Sa nouvelle série, non moins prolifique, met en scène des enfants, des fleurs et des animaux sur fond vert. Elle séduit pour sa fraîcheur, sa poésie, son jeu de couleurs et son style unique. Entamée en 2019 lors d’une résidence à la Fondation Blachère à la Somone, au Sénégal, elle part aujourd’hui comme des petits pains. Le message peut paraître naïf, il n’en est pas moins profond, en lien avec les dangers du changement climatique, mais aussi avec la culture dite « animiste » de l’Afrique de l’Ouest, dans laquelle la relation avec la nature est centrale.

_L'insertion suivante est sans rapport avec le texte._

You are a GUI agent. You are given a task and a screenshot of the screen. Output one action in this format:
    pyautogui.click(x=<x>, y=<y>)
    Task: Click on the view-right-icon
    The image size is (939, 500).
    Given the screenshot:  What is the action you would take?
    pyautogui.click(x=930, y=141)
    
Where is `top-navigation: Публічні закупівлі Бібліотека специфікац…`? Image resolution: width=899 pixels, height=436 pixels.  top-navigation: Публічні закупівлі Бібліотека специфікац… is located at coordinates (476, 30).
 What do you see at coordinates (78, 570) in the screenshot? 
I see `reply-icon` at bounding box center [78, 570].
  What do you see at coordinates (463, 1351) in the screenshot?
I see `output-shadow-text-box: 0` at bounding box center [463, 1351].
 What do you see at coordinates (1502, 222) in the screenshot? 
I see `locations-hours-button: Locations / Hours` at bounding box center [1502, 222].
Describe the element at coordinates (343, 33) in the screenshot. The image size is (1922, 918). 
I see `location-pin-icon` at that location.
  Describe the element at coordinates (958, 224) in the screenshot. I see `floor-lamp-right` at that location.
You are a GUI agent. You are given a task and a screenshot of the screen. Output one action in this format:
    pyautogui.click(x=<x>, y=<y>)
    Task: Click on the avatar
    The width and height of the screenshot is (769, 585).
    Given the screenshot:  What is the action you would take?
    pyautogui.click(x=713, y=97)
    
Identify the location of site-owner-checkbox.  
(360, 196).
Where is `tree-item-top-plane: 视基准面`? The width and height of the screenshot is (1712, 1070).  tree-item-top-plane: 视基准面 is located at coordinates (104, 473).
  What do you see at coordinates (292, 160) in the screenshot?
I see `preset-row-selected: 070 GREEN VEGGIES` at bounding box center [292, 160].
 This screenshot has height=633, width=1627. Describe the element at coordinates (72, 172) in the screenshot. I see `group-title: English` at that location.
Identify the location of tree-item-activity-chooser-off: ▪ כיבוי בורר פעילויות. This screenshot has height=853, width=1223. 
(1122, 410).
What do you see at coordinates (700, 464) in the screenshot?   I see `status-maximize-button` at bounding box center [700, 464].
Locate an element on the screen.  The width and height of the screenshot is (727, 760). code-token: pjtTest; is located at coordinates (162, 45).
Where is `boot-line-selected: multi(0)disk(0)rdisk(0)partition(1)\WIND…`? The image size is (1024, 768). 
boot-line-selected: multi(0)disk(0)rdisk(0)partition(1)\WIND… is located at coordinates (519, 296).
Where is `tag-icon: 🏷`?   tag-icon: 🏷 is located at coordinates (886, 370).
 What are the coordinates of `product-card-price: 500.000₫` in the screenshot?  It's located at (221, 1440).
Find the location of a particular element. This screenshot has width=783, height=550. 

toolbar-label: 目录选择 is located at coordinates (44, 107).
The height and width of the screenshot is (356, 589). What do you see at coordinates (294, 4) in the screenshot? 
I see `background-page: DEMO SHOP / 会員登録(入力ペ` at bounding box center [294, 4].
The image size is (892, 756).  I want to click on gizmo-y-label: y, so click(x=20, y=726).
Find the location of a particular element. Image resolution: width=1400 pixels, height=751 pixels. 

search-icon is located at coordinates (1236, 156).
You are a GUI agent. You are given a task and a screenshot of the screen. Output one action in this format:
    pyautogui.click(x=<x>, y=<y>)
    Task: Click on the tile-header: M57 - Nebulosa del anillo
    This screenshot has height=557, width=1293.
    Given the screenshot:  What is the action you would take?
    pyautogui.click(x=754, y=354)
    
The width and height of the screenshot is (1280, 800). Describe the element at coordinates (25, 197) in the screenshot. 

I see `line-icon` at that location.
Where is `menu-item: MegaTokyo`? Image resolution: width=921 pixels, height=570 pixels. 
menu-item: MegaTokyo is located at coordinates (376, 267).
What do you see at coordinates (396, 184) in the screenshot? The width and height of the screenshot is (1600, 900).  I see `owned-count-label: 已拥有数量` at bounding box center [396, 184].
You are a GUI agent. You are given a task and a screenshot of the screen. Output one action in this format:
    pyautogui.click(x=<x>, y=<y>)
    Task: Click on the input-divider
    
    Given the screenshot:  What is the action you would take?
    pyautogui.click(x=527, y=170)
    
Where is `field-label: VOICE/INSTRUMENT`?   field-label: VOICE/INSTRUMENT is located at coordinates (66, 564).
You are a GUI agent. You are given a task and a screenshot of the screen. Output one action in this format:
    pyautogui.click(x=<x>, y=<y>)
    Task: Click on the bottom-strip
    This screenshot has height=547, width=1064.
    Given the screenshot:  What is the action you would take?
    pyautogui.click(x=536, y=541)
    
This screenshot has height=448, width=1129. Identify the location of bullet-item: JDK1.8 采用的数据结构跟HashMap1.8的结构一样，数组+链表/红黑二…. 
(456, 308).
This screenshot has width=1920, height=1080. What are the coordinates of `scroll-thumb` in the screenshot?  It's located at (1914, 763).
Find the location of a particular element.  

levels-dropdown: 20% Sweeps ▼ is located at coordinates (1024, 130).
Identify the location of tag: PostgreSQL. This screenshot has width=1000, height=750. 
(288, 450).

« Les animaux symbolisent les obstacles, les difficultés qu’il y a toujours dans la vie, explique Lass. Les enfants ne touchent pas pied au sol dans mes toiles, ce sont des êtres libres et naturels. Ils voient les animaux comme des amis, ou essaient de les apprivoiser. La puissance du taureau bleu par exemple peut être contrôlée, on peut s’en servir. »

Le meilleur des mondes

Lass avait déjà commencé cette série avant qu’Amédé Mulin, architecte et commissaire d’expositions, un ancien de la Revue noire basé en Afrique de l’Ouest, n’organise l’exposition collective Brave New World (20 mai au 3 juillet 2021) à LouiSimone Guirandou Gallery à Abidjan. « Les conditions imposées par la pandémie m’ont incité à relire Le meilleur des mondes, une dystopie écrite en 1931 par Aldous Huxley, qui nous alerte sur les dangers de l’hyperconsommation et des dérives autoritaires », explique Amédé Mulin, qui collabore régulièrement avec LouiSimone Guirandou Gallery. Lass, Ange Dakouo, et Dramane Diarra, du collectif Tim’Arts fondé en 2014, ainsi que Dramane Bamana (collectif Sanou’Art) ont lu le livre et en ont débattu. Une exposition en est sortie, avec des messages plutôt optimistes.

Lass montre ainsi ces « bons sauvages » restés dans la jungle, à l’écart de l’ordre mondial décrit par Aldous Huxley. « Des humains qui connaissent le partage, la paix et la joie, par contraste avec un État mondial de gens déshumanisés détestant la nature et ne communiquant plus entre eux », explique l’artiste. Il n’est pas interdit d’y lire un signe de l’espoir incompressible de la génération de Lass, malgré les affres des crises qui sévissent au Mali depuis bientôt une décennie.

Parmi ses projets figure une résidence chez l’artiste qu’il admire le plus, Sadikou Oukpedjo, plasticien togolais exposé par la Galerie Cécile Fakhoury à Abidjan. En toute simplicité, Lass entend bien poursuivre sur sa lancée, « garder ce qui est naturel et humain » et voir de plus en plus de gens s’intéresser à son travail.